The Groove-Evil of Science Fiction

Science fiction will always have something new to say because science and technology will always progress or we will be using engineering to explore new places and change old places. Most people would accept this statement as true.

And yet, you have to ask what are we seeing that is new by way of science fiction, whether it be inventions or style or debating about issues or whatever. Um…  what about the quantum mechanics based novels… or the posthuman ideas… or… did I hear someone say something about Arthur C Clarke’s The Sentinel or multi-verses as in Heinlein’s Number of the Beast?

So what we are really looking at are variations on a theme or slight adjustments to an invention or a mix and match of different themes in a new way.

Is this why science fiction has gone down the nostalgia road with the new Star Trek movies and finally the coming of the Star Wars sequels? A kind of variation on a theme business?

Yes but if you write a novel that is noticeably different, but in many senses has the same background as one of the franchises, you’ll find that the publishers and readers will ask, why isn’t this in the franchise? It is like being forced into a certain groove.

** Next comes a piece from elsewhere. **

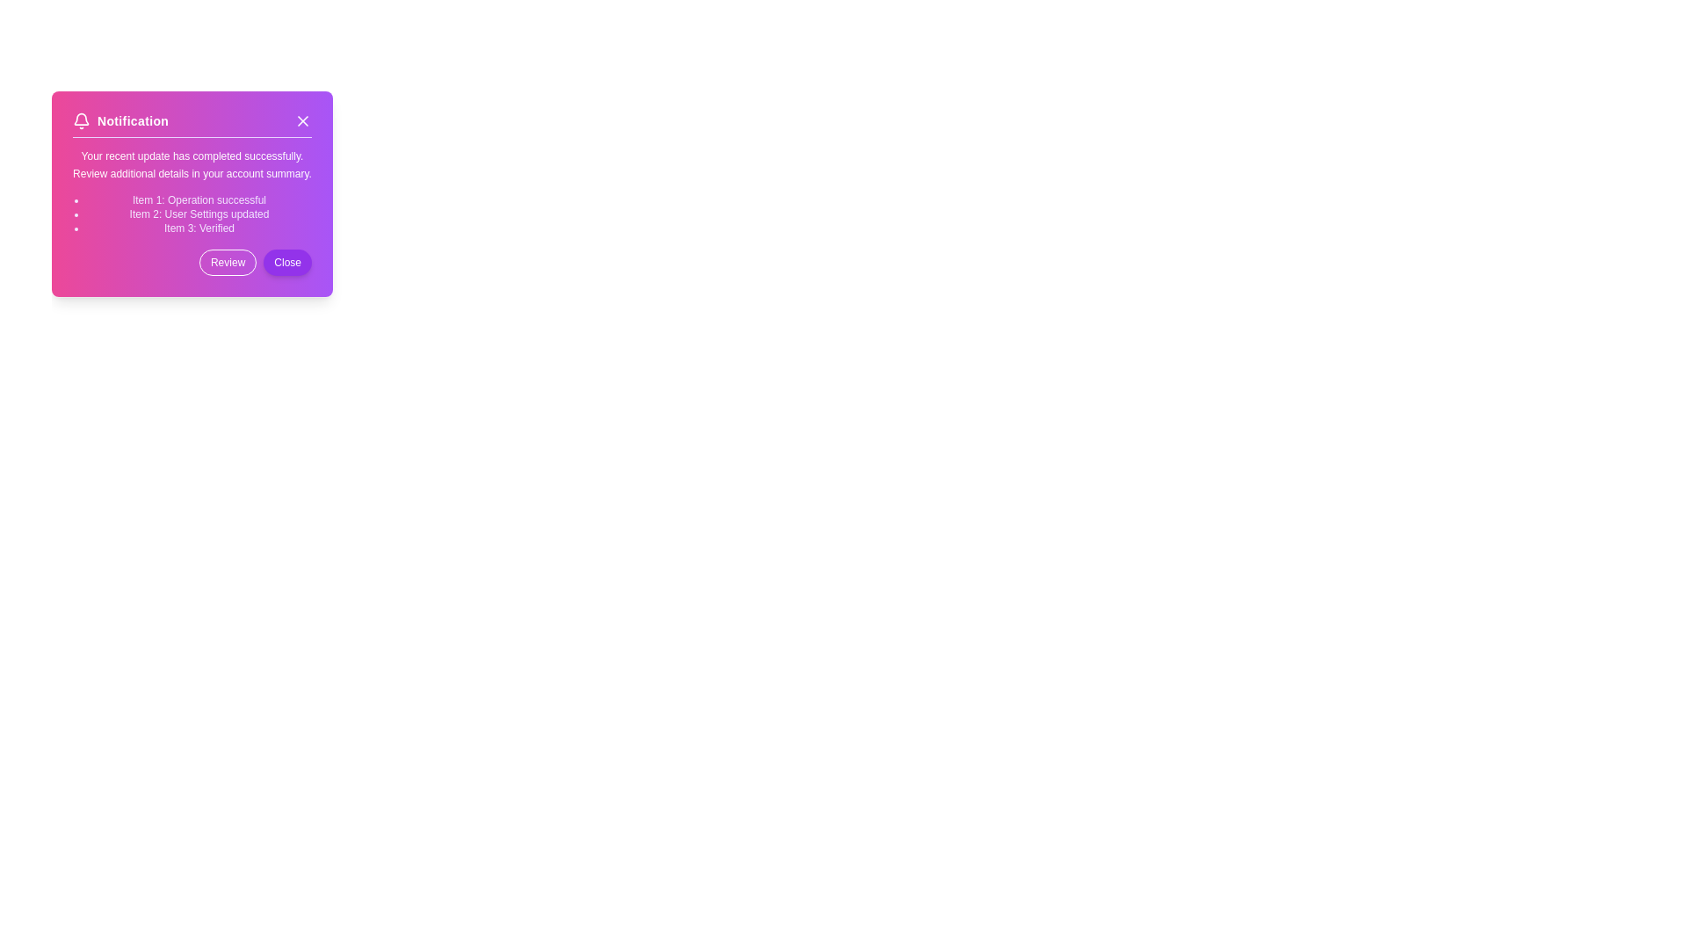 This screenshot has height=949, width=1687. I want to click on the 'Review' button located in the lower right corner of the notification box to visualize its hover effect, so click(227, 263).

Until we get rid of this groove-evil, we will always end up looking back on previous science fiction as it being the best and what we have now is but a pale imitation of that great stuff.

What is the solution?

Writing really new science fiction is difficult to do, because a lot of the themes have already been written – certainly all the ‘easy’ story-lines and inventions have been picked off. It is possible, but it is hard work. But even if you do, you’ll face the severe reluctance of the publishers to publish your work, because they want to guarantee their returns. This kind of opposition to the new will put prospective writers off writing…. which of course leads to the inevitable spiral of decay and atrophy.

Self-publishing? But how do you get the potential readers interested? It takes time and effort to do a advertising campaign. And you’re battling against all the others who are also trying to attract the readers’ attention.

Some sort of background selling point might help (like being a famous personality), but very few of us have that!

What’s left? Not a lot, at least as far as I can see. That’ why I’ve come to the conclusion that science fiction writing is more about doing publicity than good ideas and good writing.